あの日から一週間が経った。


私の隣の席は、あれからずっと空席のままで寂しげに存在する。


「千恵、どうしたの?暗~い顔なんかしちゃってー」


甘い声で私の席の前に座り、私を心配する多香子と愛。


「おはようー、別に何もないよ」


派手系の化粧で見事にコーティングされた多香子と、黒縁メガネの似合う文科系の愛に、私はいつものように挨拶を交わした。


もちろん、あの時、逃げた二人には怒り済み。


朝からハイテンションの二人の声と表情を見ていると、一瞬隣の席の存在が頭から離れた。


「そういや、転校生って初日以来見てないよね?」


「そうだね。いきなり停学になっちゃったとか?」


頭から離れていっていたのに、再び私の元へと帰ってくる。


あの時の事を全く知らない二人だし仕方ないか…。


「あのさ…いいじゃん。
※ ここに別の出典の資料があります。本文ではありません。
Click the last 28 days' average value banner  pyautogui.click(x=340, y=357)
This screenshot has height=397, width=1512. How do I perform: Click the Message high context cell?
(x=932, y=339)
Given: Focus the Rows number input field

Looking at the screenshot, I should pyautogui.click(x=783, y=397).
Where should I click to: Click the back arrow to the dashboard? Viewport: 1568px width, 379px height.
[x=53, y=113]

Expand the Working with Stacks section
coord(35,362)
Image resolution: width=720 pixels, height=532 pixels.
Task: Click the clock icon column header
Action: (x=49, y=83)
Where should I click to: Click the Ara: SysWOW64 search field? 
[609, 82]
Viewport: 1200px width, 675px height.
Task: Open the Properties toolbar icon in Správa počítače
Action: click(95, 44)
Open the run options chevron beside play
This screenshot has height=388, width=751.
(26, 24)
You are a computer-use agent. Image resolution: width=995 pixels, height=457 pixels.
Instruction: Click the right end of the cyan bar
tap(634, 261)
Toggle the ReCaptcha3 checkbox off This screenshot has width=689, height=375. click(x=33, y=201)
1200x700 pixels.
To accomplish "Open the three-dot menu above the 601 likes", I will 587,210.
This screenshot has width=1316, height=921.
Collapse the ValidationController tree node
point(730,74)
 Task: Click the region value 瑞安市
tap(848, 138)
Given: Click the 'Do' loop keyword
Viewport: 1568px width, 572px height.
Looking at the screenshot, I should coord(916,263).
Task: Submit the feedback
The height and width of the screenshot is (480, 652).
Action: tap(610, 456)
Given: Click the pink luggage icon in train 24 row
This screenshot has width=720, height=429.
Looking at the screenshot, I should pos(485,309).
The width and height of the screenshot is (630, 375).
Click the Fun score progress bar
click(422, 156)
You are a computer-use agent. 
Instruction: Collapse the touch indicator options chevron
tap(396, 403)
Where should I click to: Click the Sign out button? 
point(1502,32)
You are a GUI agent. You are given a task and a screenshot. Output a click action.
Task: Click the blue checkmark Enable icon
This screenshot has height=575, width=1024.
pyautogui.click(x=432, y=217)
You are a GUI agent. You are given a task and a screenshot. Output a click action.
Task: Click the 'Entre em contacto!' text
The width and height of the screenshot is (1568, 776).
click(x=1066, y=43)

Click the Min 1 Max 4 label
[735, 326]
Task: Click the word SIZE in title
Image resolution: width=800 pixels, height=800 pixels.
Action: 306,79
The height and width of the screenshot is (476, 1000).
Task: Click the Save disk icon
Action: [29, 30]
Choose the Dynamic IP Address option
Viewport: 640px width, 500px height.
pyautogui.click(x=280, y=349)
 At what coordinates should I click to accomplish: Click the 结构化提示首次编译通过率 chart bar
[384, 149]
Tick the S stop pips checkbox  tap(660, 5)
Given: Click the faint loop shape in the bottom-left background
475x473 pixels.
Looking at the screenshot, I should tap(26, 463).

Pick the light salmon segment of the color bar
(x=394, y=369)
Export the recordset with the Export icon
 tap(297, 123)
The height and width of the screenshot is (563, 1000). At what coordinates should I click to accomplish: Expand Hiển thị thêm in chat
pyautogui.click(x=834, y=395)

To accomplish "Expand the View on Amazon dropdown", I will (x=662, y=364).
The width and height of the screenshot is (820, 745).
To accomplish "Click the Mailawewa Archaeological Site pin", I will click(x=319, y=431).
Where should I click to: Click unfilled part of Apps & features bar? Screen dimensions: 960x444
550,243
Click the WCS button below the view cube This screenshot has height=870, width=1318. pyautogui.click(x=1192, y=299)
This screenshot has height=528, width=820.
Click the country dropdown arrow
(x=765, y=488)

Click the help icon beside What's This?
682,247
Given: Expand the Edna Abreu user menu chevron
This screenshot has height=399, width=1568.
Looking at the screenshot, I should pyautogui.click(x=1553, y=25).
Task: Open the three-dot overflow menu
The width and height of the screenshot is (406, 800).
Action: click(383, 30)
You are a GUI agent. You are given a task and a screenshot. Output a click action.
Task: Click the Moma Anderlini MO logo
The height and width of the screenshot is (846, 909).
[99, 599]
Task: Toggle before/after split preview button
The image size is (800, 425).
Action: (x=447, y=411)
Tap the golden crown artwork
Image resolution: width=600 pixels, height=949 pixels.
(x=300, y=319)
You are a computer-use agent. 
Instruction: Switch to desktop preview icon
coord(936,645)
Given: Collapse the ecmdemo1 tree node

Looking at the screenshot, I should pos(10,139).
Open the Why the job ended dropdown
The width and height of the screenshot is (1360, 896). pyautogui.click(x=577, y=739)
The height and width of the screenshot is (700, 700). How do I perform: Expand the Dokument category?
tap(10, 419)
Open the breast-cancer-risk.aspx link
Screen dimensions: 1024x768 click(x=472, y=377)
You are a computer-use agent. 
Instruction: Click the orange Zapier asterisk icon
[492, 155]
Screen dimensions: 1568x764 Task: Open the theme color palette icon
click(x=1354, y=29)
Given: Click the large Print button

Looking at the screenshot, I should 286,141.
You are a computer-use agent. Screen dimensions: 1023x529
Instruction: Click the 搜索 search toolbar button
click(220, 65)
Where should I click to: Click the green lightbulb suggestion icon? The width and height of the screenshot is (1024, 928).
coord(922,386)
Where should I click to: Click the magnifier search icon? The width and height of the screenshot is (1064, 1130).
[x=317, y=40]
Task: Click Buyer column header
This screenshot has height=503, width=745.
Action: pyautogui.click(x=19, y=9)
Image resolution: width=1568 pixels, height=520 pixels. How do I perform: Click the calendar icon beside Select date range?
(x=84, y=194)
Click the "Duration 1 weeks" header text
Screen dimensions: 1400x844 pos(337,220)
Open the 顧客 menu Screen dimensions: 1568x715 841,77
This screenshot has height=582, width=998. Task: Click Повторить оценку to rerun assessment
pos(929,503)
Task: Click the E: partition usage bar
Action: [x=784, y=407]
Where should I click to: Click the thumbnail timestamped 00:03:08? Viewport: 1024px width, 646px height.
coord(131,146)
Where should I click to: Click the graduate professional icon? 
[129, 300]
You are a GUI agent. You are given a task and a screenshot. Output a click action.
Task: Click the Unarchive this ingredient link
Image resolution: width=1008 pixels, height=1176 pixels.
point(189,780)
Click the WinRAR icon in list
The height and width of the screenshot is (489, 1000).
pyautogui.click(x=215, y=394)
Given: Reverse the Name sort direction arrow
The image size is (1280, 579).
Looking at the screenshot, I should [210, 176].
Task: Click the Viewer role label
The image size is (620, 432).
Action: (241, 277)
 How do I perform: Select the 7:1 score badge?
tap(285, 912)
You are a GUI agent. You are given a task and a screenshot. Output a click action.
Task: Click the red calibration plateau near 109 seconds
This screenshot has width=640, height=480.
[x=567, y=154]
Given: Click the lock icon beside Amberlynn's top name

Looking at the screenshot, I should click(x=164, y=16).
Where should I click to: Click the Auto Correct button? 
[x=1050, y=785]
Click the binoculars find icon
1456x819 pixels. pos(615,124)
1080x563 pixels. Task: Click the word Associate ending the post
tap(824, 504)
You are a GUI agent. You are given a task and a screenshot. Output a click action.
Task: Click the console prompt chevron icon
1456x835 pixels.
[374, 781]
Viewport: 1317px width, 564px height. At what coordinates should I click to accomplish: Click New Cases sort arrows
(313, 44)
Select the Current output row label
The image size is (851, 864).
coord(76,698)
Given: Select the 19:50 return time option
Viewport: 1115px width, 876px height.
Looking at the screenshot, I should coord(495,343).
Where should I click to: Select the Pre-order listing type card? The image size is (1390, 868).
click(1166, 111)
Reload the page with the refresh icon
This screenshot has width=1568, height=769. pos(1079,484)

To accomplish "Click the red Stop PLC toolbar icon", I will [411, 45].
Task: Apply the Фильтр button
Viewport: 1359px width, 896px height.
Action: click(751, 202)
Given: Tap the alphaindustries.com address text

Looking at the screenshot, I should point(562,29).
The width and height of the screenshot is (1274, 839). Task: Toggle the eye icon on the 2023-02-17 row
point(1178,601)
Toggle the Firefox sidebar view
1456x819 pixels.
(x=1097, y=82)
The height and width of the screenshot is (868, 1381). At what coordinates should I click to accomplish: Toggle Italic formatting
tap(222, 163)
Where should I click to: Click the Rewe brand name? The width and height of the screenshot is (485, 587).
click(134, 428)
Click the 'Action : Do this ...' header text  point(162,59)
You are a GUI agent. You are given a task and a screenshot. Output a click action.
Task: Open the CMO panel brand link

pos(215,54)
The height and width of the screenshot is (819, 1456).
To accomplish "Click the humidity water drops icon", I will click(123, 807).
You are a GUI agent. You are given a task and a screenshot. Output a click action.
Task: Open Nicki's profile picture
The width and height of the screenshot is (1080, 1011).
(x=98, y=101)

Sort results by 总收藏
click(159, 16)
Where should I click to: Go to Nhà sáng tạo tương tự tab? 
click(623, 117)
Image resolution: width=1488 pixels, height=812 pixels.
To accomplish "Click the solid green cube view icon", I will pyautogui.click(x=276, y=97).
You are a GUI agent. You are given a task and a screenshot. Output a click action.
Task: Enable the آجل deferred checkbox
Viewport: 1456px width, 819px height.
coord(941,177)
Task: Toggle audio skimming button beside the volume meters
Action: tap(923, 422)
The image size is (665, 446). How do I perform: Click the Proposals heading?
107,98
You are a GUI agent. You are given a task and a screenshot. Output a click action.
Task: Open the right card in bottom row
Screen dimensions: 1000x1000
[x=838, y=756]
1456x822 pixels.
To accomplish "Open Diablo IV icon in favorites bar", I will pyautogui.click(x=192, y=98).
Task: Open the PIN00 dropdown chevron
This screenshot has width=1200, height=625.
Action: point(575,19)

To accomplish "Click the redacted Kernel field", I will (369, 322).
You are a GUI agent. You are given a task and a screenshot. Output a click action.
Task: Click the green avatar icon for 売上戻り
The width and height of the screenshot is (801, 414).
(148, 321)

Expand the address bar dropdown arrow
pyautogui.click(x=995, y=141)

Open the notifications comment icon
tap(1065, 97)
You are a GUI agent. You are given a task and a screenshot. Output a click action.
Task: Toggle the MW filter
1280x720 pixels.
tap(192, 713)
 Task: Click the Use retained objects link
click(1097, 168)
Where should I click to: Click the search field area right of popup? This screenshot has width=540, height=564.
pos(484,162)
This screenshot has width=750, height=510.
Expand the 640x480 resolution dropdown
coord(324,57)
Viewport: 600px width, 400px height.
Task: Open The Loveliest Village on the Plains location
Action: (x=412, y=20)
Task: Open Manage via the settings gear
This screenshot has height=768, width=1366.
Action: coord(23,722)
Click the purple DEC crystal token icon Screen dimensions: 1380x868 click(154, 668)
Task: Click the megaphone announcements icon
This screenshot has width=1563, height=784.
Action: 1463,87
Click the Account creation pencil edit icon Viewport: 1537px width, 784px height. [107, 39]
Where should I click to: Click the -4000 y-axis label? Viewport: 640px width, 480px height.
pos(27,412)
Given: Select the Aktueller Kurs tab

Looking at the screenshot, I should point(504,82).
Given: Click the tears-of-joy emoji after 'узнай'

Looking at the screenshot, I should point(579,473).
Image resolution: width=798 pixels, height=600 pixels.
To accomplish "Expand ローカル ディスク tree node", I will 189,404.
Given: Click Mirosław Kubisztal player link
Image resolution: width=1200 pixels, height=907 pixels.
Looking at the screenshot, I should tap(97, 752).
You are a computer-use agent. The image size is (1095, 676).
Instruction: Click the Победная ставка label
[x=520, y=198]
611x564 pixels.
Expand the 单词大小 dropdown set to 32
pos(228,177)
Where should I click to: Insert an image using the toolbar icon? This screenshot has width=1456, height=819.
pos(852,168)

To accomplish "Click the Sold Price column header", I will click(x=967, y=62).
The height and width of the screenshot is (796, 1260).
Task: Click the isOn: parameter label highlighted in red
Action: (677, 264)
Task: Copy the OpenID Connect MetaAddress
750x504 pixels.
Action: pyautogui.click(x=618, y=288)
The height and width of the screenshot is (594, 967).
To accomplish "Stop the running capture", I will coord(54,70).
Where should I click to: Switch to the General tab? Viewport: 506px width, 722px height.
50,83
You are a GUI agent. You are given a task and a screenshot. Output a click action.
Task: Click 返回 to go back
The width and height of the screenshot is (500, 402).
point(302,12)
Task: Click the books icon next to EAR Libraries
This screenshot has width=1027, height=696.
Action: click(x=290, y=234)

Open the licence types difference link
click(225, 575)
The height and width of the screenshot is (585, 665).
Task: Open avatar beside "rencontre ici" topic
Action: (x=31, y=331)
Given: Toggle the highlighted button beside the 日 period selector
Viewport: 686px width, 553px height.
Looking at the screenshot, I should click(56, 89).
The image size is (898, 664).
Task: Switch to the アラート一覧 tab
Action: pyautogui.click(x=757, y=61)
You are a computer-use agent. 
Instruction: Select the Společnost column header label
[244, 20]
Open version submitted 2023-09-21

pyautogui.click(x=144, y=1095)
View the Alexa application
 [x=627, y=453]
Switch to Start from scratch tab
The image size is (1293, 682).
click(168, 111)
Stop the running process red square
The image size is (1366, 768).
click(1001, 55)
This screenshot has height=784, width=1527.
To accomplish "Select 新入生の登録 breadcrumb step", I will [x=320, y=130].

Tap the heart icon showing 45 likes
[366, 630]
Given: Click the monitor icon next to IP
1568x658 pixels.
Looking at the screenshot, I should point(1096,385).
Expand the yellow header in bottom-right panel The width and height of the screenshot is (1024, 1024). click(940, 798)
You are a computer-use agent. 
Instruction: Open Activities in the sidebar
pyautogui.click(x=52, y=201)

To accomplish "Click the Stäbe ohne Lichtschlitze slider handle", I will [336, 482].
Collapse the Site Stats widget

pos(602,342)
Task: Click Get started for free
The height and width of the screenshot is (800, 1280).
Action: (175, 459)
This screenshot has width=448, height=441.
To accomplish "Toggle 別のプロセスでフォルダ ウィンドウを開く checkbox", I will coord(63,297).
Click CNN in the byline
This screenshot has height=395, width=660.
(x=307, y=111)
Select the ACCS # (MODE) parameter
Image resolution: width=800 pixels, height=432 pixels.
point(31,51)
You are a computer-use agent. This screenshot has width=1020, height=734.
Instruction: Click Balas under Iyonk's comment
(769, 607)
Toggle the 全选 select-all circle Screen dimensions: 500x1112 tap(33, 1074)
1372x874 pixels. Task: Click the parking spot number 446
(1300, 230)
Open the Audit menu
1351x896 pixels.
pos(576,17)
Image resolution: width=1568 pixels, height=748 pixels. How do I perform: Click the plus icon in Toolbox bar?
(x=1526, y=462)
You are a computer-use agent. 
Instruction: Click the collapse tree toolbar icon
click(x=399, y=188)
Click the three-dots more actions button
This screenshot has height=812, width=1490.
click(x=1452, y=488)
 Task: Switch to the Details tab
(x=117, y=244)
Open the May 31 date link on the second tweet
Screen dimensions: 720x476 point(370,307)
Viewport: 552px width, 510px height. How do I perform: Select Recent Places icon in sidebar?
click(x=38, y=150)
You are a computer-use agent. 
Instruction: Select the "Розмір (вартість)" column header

大樹の話は、やめよう!」


無理に作った私の笑顔がぎこちなかったのか、二人はお互いの顔を見つめ合ってから、私の顔を怪しげに覗き込んで


「大樹って、呼び捨てで呼び合う仲になってるのはなんでかな~?」


多香子の何か企んでいるようなイヤらしい目つきの問いかけにドキっと心臓が跳ねた。